= Request =
Please find each line in the items below that contains the word "time" and copy those lines.

Entries on where items appear

○ ○ ○ ○ ○

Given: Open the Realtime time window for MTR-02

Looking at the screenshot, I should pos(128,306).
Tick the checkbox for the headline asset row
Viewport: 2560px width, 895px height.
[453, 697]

○ ○ ○ ○ ○

= Output for this exercise =
Given: Open the Realtime time window for MTR-02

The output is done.